We also need to implement a consistent process for managing these configurations and secrets across all the teams, so everybody understands and knows this is how you accomplish this task.

Along those lines, we wanted to create a single point of management, one that had a historical view of configuration changes, so we know who changed what and when they changed it.

We needed the ability to roll back changes, and perform some sort of code review of the configurations before implementation.

And lastly, for our production environment, we wanted to insert some approval process, so that we get approval before we roll changes out to production.

The first iteration

Our initial implementation started in about November of 2018. That month we spent a week or 2 to implement the Consul and Vault architecture, then we proceeded on building the processes for configuration and secrets management.

Then we spent time socializing those processes across the organization. That took a little while.

Since then it's been onboarding the applications into our process and into our architecture. And of course the team continues to go through the continuous improvement process of identifying the challenges, finding the value, defining the path, and walking the path.

This slide show’s an overview of our Consul architecture. Pretty simple.

We used the open-source version of Consul, version 1.4.2. We have 2 datacenters and a single Consul cluster that spans both those datacenters, so we have Consul servers in both Datacenter 1 and 2.

We have a global entry point that's load-balanced between the 2 datacenters, so any communication coming in can either go to Datacenter 1 or Datacenter 2, and hit Consul servers in either datacenter. So if we're doing maintenance work in Datacenter 1, or there are network issues, we still have that single path from application instances to Consul.

The same architecture applies with Vault. We use the open-source version, 0.11.2. Again, 2 datacenters. We have a single Consul cluster backend; it's for the database for Vault.

We have Vault servers in Datacenter 1 and Vault servers in Datacenter 2, in the active standby, and a single point of entry globally that's load-balanced between both datacenters so that we always have that single point of access to Vault, so applications can get their secrets.

Defining a naming convention

Once we built out the architecture, we had to define a consistent configuration-structure naming convention. This is the language that we communicate to all the teams: "When you're going to create key-values, your application's going to use these key-values. What paths do I access these on?"

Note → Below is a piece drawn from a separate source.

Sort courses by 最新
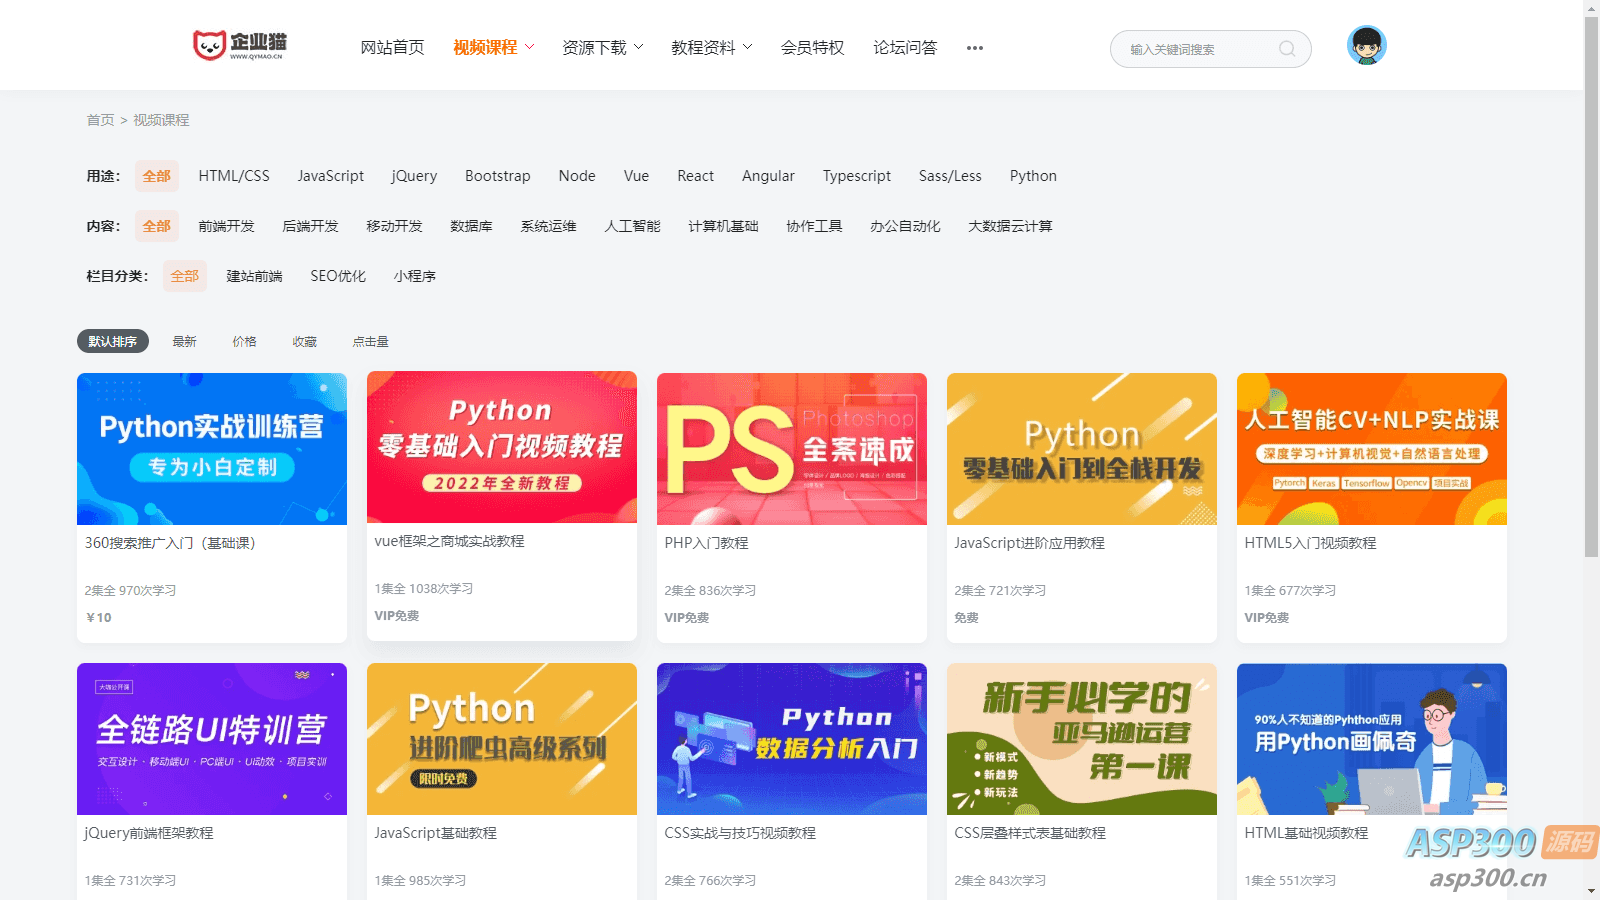 [x=184, y=342]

We came up with a standard that was consistent across all the teams. In Consul, the KV store endpoints are referenced by a keypath, and for configurations across applications, we decided to use a keypath that starts with /default. These keys are referenced by any application, so any keys along this path, any application has access to them.

For configurations for specific applications, the keypath would start with /env, an environment name, and the application name. This would specify a path for an application for them to get their key-values.

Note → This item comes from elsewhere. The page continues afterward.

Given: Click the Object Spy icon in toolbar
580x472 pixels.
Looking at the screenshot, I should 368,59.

For an example, for app1, its keypath would start with /env/dev/app1, and that would be different in a different environment. For example, for QA, /env/qa/app1. So not only do we segment this by application, but we do by environment as well.

For host-specific configurations and those instances where a specific host needs something a little bit different from the application itself, we start with /host, and then the hostname and the key.

This is just a consistent naming convention that we wanted to put out there across all of our teams in the organization so we were speaking the same language. For our key names, it's the words separated by a dash, so the key name would be application-url.

We went ahead and generated a similar situation for Vault. In Vault, our secrets engines simply store application secrets; we don't use it for anything else today. Each application is tied to a Vault secret.

The way we structured it—we have 4 secrets engines, 1 for each environment—we have /apps/dev, /apps/qa/staging, /prod. And within those secrets engines then we have the secrets, which are tied to each application. For example, we have a secret for app1, a secret for app2, and their values will be in the key-values within each secret.

The naming convention for key names is words separated by a dot. This is different from the configuration value names. For example, it's spring.datasource.properties.user. What this allows us to do is, when we have applications that are trying to get values from Vault or Consul, we can specify the actual keypaths that will locate the values that they need.

How applications get their configurations

This slide shows the configuration load at application startup. Our application instance starts up, and it's going to get 3 values. We have Java applications, so I'm showing you the Java ops.

We'll talk a little bit more about these 3 values that the application needs. Basically it's, How am I going to get my values from Consul, and what's going to happen if I need to update my configurations?

Once the application gets those values, it starts up, and it's going to contact the local Consul agent that's sitting on the application instance, and it's going to be able to pull its values. We're going to use these keypaths or key prefixes that then locate the specific configuration information for the application instance.

We want our application instances to get changes hot, so the bottom half of this slide shows the process for the configuration reload, when the application's running.

The way we implemented it was to use watches and handlers. A watch detects if there's a change along a keypath. These keypaths in our architecture become really important, because it identifies what we're looking for, it identifies where our values are, so that the applications know, so that Consul knows, and so that our teams know.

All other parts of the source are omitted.